Board Recommendation
The Board, with Ms Glanville abstaining, unanimously recommends that Members vote to approve Resolution 2.
Resolution 3 – To Re-elect Mr Douglas (Bill) O'Neill as a Director
Mr O'Neill was appointed a Director since the last annual general meeting. The Constitution provides that any Director appointed since the last annual general meeting holds office only until this meeting and is then eligible for election. Mr O'Neill therefore offers himself for election.
Board Recommendation
The Board, with Mr O'Neill abstaining, unanimously recommends that Members vote to approve Resolution 3.
Resolution 4 – Change of Auditor
The Company's existing auditors, PKF Australia Ltd, Chartered Accountants and Business Advisers (PKF), have applied to the Australian Securities and Investment Commission for consent to resign as auditor of the Company with effect from the date of the Annual General Meeting.
Pursuant to section 328(1) of the Corporations Act, a Member, Mr Graham Anderson, has nominated Deloitte Touche Tohmatsu Australia (Deloitte) as the new auditor of the Company.
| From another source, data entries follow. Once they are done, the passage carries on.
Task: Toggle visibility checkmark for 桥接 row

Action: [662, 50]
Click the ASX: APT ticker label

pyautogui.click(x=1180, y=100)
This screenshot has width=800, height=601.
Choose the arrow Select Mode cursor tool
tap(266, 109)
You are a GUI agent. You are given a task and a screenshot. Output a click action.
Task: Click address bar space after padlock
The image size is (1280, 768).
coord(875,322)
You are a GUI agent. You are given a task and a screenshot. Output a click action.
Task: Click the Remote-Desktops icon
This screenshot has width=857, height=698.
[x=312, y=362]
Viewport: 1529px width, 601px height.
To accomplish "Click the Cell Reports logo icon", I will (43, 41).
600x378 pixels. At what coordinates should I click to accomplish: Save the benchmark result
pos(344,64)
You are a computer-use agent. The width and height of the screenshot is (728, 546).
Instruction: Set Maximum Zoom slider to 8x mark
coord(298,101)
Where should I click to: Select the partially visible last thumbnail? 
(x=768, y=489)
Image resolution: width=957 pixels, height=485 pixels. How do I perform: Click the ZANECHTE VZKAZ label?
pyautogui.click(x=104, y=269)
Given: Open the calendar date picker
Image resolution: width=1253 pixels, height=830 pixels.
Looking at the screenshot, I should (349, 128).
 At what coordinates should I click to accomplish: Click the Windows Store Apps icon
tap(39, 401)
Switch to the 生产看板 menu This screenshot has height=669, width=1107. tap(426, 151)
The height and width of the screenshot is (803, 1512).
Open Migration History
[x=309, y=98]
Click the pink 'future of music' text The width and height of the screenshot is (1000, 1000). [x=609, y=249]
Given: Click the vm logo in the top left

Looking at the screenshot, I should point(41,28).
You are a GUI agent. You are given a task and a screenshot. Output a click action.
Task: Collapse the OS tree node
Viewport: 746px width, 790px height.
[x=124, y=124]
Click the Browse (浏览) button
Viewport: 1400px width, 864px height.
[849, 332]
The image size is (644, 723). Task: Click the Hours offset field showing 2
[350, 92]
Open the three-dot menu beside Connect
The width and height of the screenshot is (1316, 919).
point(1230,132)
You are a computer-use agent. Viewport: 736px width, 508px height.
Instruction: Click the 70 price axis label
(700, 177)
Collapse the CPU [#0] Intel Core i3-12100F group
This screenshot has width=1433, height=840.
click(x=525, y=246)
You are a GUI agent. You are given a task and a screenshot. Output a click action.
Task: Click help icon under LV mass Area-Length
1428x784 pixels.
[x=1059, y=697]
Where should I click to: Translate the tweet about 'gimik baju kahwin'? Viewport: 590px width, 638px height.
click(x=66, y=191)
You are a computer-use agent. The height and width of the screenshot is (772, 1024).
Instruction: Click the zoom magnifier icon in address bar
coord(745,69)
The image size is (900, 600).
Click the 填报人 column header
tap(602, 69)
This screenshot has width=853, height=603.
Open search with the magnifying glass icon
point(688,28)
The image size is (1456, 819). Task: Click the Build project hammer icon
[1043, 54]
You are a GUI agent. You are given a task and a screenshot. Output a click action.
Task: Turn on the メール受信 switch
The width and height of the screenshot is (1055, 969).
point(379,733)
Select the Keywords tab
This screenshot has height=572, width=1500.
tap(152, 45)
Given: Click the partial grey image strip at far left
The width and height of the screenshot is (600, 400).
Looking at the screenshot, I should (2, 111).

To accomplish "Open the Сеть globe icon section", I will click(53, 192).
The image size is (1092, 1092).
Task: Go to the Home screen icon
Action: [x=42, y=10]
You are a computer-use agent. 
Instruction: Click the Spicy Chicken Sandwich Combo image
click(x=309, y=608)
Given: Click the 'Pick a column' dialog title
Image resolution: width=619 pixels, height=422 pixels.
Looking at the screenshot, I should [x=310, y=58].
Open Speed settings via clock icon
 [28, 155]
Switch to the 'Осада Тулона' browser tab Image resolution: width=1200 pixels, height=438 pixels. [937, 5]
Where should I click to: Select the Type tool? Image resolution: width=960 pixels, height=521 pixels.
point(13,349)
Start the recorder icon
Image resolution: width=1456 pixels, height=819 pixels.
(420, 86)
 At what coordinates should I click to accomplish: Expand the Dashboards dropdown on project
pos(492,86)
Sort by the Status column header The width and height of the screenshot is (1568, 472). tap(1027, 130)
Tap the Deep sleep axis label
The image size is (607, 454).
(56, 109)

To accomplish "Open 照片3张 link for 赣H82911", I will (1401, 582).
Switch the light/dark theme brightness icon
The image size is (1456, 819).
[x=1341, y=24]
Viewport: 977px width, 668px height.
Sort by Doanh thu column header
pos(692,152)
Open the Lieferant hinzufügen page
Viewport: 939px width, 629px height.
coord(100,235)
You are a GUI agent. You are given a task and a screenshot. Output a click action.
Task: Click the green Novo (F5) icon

A copy of the notice of nomination is set out in the Annexure to this Explanatory Memorandum. The Directors have invited Deloitte to act as the new auditors of the Company. Deloitte has consented to act as auditors of the Company.
In accordance with section 327B(1)(b) of the Corporations Act, the appointment of Deloitte as auditors of the Company, subject to the resignation of PKF Australia Ltd taking effect, is put to Members for approval.
Resolution 5 – Approval of Placement Facility
Introduction
Resolution 5 seeks Shareholder approval for the issue of up to 30,000,000 Shares at an issue price of at least 80% of the average market price of Shares calculated over the last 5 days on which sales in Shares were recorded prior to the issue, to sophisticated and professional investors,.
None of the subscribers under the Share Placement will be related parties of the Company.
Under the ASX Listing Rules the company may not issue shares or options over unissued shares, comprising more than 15% of its issued share capital, in any 12 month period without shareholder approval. This is subject to limited exceptions. For this reason shareholder approval is sought for the proposed issue of shares under the placements.
Information required by Listing Rule 7.3
In accordance with Listing Rule 7.3 the following information is provided:
- (a) the maximum number of Shares to be issued under Resolution 5 is 30,000,000;
- (b) the Shares to be issued under Resolution 5 will be allotted and issued progressively to a small number of investors, mainly fund managers and institutional investors, who are not related parties of the Company, however the Directors will make that determination based on market conditions and investor appetite. The Shares will be allotted not later than three months after the date of the Meeting (or such later date as permitted by any ASX waiver or modification of the Listing Rules);
- (c) the Shares will be issued at a price of at least 80% of the average market price of Shares calculated over the last 5 days on which sales in Shares were recorded before the issue was made;
- (d) the Shares are fully paid ordinary Shares and will rank equally with all existing Shares on issue; and
the funds raised will be used in partial satisfaction of the Company's obligations to provide funding for the company's manganese prospect in Zambia, further exploration programs at the Mary Springs Project, for the evaluation of new projects, and as general working capital.
Board Recommendation
The Board, unanimously recommends that Members vote to approve Resolution 5.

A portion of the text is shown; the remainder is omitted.